La théorie du livre de Baruch est sensiblement la même que celle d’Esdras. C’est après la description du règne du Messie, temporel, mais plantureux à miracle, que se place la fin du temps. La résurrection ne vient qu’après. Le texte la fait coïncider avec le retour du Messie, non avec son avènement[3]. Ce retour ou ce second avènement serait absolument isolé dans la littérature juive ; il est d’ailleurs exprimé en termes chrétiens ; ce ne peut être qu’une interpolation. Les âmes des justes, comme dans Esdras, étaient renfermées dans des réceptacles dont elles sortent joyeuses, parce que c’est la fin des temps. Les âmes des méchants comprennent que le temps de leur supplice et de leur perdition est arrivé.
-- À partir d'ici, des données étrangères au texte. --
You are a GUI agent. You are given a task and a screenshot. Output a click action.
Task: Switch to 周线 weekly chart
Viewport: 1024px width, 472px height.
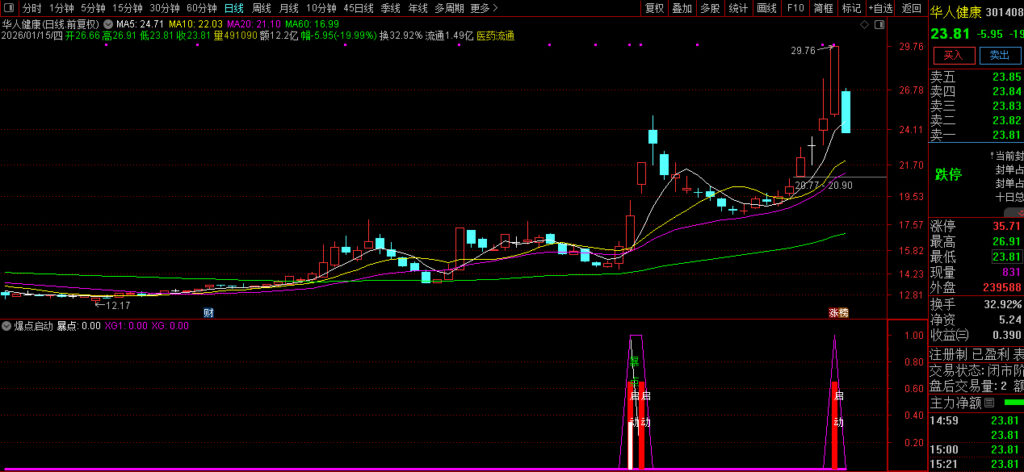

Telle est du moins l’interprétation qui nous paraît la plus probable. Si ce texte était isolé, on devrait l’entendre autrement. L’extrême fertilité et les autres prodiges ne seraient que les préludes de l’avènement du Messie[4]. Son avènement lui-même amènerait la résurrection des morts. L’interpolateur aurait seulement ajouté deux mots, le retour dans la gloire. Alors le Messie régnerait sur le monde de l’au-delà, comme dans le livre des Paraboles d’Hénoch.
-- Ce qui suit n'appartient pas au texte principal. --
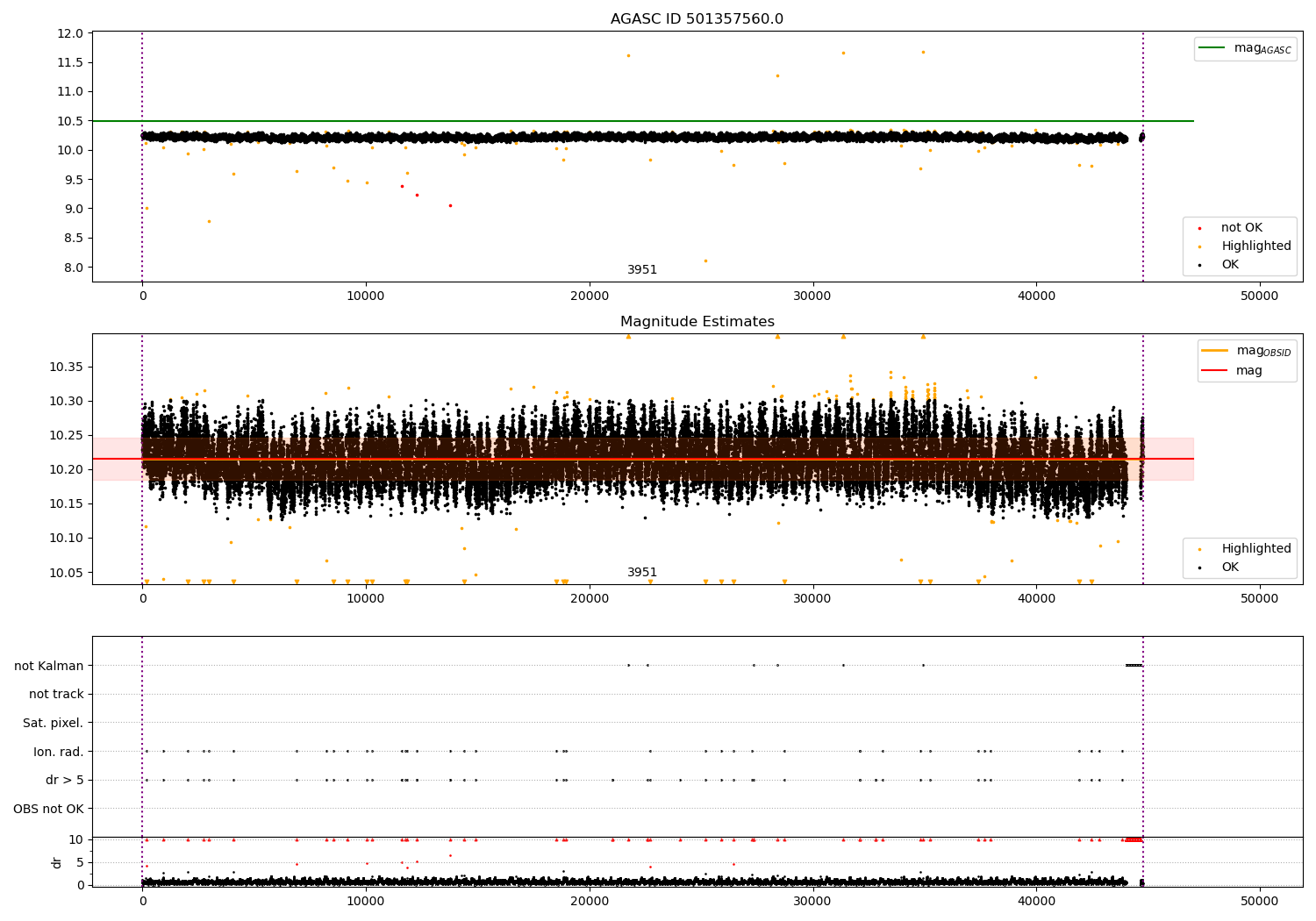Click the 3951 annotation in the top plot
The height and width of the screenshot is (921, 1316).
641,270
Toutefois cette conception serait peu en harmonie avec le reste du livre. A moins de supposer ici une source différente — alors que l’unité de tout le reste est assez bien établie — il faut conclure que tout

  1. vii, 28 et 29.
  2. vii, 43.
  3. xxx, Et erit post haec, cum implebitur tempus adventus Messiae et redibit (נהפוך) in gloria, tunc omnes qui dormierunt in spe eius, resurgent. 2 et erit illo tempore, aperientur promptuaria, in quibus custoditus erat numerus animarum iustorum, et exibunt, et apparebit multitudo animarum simul in uno coetu unius animi, et gaudebunt priores, et ultimae non contristabuntur ; 3 scit enim venisse tempus, de quo dictum fuit esse finem temporum. 4 animae autem impiorum, cum videbunt omnia ista, tunc magis tabescent ; 5 sciunt enim venisse supplicium eorum et advenisse perditionem eorum.
  4. xxix, 3 : … tunc incipiet revelari Messias.